(Some records)
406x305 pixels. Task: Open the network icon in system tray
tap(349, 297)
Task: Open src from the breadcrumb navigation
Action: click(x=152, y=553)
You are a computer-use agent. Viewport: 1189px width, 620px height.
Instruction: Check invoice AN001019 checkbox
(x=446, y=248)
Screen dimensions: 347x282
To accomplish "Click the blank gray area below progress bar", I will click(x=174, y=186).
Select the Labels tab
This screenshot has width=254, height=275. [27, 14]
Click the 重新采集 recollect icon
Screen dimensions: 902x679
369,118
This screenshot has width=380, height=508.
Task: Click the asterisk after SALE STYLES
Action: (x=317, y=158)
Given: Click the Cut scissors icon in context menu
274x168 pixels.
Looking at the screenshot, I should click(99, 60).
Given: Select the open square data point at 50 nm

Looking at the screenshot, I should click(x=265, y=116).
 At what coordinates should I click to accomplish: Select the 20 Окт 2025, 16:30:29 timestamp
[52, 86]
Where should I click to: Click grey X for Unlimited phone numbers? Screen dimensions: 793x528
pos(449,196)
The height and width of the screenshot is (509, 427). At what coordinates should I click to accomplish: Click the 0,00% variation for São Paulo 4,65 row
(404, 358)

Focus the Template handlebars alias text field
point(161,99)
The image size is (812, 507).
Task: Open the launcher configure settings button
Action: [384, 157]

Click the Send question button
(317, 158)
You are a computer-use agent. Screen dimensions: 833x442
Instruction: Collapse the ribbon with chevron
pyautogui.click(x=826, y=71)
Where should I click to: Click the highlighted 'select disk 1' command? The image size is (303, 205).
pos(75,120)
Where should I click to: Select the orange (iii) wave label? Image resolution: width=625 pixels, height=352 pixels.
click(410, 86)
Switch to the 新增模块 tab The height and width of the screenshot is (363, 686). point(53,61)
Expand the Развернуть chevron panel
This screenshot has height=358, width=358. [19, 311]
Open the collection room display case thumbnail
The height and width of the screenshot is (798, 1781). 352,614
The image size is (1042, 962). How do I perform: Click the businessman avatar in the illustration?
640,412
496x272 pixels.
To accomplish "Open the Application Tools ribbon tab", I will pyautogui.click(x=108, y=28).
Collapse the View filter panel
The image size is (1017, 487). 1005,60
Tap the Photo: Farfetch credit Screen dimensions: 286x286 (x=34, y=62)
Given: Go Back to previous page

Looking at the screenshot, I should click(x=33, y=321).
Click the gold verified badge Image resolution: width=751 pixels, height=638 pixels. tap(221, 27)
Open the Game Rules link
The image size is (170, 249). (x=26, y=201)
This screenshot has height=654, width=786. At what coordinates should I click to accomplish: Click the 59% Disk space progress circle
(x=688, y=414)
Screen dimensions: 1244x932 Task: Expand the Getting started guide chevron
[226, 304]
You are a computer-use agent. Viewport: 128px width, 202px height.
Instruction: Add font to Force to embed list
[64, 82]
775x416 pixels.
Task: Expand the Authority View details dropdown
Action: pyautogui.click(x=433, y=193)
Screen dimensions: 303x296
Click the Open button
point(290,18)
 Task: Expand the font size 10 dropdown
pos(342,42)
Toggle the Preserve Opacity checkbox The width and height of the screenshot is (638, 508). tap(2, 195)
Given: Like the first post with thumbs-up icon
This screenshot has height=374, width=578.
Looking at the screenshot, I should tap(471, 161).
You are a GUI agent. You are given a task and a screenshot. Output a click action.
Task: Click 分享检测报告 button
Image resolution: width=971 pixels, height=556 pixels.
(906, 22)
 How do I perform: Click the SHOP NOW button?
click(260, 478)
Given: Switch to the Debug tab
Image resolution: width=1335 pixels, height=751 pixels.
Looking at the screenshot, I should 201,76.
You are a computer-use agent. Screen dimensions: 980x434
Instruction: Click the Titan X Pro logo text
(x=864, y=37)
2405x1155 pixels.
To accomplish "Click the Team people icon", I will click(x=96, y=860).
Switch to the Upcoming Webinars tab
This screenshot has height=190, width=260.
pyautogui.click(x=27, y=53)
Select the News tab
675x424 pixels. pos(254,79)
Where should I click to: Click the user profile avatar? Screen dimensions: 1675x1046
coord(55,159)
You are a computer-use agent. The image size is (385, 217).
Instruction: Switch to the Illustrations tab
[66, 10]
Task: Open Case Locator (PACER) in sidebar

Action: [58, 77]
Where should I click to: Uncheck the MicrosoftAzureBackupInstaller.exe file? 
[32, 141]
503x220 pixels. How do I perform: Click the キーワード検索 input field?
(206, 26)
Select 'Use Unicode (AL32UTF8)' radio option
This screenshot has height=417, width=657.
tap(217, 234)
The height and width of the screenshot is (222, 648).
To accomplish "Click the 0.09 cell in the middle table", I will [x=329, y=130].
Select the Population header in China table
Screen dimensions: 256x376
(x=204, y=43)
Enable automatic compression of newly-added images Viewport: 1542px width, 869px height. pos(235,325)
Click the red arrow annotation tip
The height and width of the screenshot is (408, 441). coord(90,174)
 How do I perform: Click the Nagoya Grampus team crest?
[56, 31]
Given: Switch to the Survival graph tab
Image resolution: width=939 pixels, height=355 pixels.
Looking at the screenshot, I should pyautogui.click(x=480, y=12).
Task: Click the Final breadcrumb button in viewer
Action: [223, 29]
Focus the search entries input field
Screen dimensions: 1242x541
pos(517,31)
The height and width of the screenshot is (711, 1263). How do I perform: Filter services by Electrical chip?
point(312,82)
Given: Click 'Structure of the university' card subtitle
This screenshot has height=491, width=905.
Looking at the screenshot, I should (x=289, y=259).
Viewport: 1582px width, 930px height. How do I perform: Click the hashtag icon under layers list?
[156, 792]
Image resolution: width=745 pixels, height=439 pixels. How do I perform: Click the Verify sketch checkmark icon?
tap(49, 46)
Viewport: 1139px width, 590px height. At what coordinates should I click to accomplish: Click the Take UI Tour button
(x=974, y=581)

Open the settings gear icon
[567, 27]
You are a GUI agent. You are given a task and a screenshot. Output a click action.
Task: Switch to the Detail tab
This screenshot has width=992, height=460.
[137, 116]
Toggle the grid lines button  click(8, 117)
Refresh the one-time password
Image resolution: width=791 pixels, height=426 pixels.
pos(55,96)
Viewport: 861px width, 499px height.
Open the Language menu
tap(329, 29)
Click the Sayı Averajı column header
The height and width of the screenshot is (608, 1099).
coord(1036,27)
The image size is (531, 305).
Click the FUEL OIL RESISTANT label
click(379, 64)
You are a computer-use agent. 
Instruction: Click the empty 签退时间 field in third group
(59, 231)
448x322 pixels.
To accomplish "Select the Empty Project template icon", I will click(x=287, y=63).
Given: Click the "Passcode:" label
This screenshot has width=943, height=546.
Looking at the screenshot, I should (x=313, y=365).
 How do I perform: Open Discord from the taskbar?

** Short task **
Rewrite the records from their first line through the line containing "pos(449,196)", switching "Screen dimensions" to "Display size" and leaving everything else unchanged.

** Exercise answer **
406x305 pixels. Task: Open the network icon in system tray
tap(349, 297)
Task: Open src from the breadcrumb navigation
Action: click(x=152, y=553)
You are a computer-use agent. Viewport: 1189px width, 620px height.
Instruction: Check invoice AN001019 checkbox
(x=446, y=248)
Display size: 347x282
To accomplish "Click the blank gray area below progress bar", I will click(x=174, y=186).
Select the Labels tab
This screenshot has width=254, height=275. [27, 14]
Click the 重新采集 recollect icon
Display size: 902x679
369,118
This screenshot has width=380, height=508.
Task: Click the asterisk after SALE STYLES
Action: (x=317, y=158)
Given: Click the Cut scissors icon in context menu
274x168 pixels.
Looking at the screenshot, I should click(99, 60).
Given: Select the open square data point at 50 nm

Looking at the screenshot, I should click(x=265, y=116).
 At what coordinates should I click to accomplish: Select the 20 Окт 2025, 16:30:29 timestamp
[52, 86]
Where should I click to: Click grey X for Unlimited phone numbers? Display size: 793x528
pos(449,196)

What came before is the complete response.